時の話題 「祝・誌齢600号」
宗谷管内唯一の月刊誌として1969年(昭和44年)の創刊から53年経った「月刊道北」が今年8月号で誌齢600号を迎えられたことにお祝いの言葉を述べさせていただく。
月刊道北は元々、弊社(プレス社)に居た高津信行氏が創刊し、その後、札幌の雑誌社に勤めていた信行氏弟の豊氏(現北方現代社社長)も「道北春秋」を創刊。数年間、2誌あったが合併し、「月刊道北」(発行会社は北方現代社)としてスタートとしたのが始まりであった。
兄の信行氏は文才秀れ新人作家の登龍門である芥川賞の第1次候補にもなりプレス紙で健筆を揮いながら当時の浜森辰雄市長に請われ「稚内市史」の編纂に携われた人だった。
現社長の豊氏は「北方ジャーナル」に勤めていた経歴もあり時局を鋭く捉えた記者魂もあり経営が難しいとされる月刊誌を60年近く維持してきたのは並大抵の苦労ではなかったであろう。

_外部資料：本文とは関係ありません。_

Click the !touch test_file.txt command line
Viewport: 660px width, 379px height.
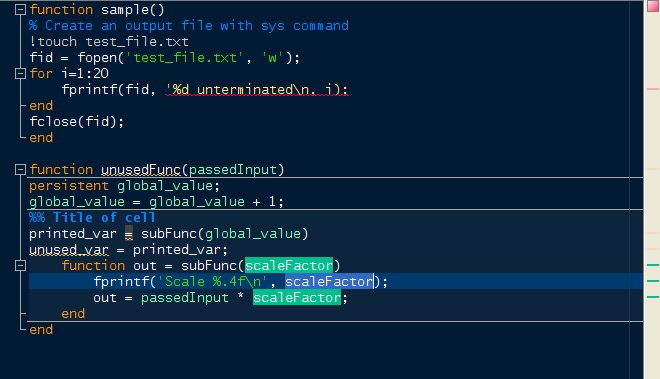click(109, 42)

8月号で誌齢600号という金字塔を成し遂げたことを知りお祝いの電話をしたところ翌日、土産を持って来社したので世間話含めお話をさせて戴いた。
驚いたのは93歳という御年のことで「いつ野垂れ死にしてもよい」という高津社長の覚悟に触れ、「年を取ると何とも不自由で」と言うので、当方「身体的には何時から衰えを感じましたか」と問うと「90歳からです」と事も無げに言う。
営業をし執筆された上に年に抗う御労苦は想像を絶するものがあろう。雑誌の灯を消さぬようにと祈るしかないものの、今時、苦労を買って出る御仁もいないかも知れない。